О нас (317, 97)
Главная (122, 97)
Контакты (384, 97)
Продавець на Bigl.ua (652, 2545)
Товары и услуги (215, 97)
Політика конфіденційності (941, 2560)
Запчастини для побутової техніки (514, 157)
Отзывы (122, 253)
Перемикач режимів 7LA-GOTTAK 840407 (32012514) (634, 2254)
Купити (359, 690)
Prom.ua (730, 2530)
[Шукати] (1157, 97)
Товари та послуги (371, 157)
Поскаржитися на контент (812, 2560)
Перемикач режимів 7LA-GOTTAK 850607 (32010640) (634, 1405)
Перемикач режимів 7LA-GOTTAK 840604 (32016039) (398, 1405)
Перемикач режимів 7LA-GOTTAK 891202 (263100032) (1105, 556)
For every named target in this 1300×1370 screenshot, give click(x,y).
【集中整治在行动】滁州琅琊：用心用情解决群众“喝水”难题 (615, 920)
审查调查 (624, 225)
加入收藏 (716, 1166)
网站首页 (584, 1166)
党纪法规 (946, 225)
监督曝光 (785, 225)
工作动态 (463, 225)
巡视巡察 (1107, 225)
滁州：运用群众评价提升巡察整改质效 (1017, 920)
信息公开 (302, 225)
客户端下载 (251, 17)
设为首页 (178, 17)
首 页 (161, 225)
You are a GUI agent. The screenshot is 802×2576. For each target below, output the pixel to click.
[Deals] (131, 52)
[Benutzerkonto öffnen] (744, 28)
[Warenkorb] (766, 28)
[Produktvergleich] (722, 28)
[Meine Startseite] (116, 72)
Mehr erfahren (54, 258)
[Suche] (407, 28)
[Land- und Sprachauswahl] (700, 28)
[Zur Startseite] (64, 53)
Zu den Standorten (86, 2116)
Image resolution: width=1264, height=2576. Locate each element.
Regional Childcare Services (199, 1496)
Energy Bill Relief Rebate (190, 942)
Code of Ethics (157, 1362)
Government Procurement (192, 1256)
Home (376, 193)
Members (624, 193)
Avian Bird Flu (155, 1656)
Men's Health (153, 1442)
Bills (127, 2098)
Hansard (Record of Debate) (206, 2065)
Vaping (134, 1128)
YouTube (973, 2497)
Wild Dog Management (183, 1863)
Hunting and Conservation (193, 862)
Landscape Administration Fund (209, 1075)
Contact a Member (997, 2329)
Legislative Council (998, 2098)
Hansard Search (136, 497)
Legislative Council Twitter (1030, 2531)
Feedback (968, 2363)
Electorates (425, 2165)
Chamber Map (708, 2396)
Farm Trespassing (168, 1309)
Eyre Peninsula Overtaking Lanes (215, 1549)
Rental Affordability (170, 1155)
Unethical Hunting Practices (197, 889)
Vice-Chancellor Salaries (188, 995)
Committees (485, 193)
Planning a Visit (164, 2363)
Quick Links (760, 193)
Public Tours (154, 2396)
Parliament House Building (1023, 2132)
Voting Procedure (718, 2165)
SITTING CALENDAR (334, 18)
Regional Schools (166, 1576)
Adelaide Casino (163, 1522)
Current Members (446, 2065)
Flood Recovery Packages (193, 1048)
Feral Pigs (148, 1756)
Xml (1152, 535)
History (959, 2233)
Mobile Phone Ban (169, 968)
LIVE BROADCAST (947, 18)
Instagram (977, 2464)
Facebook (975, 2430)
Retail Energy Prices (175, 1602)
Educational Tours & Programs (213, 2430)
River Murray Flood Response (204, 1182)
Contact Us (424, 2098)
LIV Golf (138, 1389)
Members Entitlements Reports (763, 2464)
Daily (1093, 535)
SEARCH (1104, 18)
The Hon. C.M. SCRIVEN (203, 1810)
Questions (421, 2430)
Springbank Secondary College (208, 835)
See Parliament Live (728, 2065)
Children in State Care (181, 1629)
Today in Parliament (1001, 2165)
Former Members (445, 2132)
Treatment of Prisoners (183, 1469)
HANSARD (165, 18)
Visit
-------------------------
* [Exercise task] Reproduce the lines of the data above from the line with "LIVE BROADCAST (947, 18)" to the line with "SEARCH (1104, 18)", both included, without any changes.

* [Final result]
LIVE BROADCAST (947, 18)
Instagram (977, 2464)
Facebook (975, 2430)
Retail Energy Prices (175, 1602)
Educational Tours & Programs (213, 2430)
River Murray Flood Response (204, 1182)
Contact Us (424, 2098)
LIV Golf (138, 1389)
Members Entitlements Reports (763, 2464)
Daily (1093, 535)
SEARCH (1104, 18)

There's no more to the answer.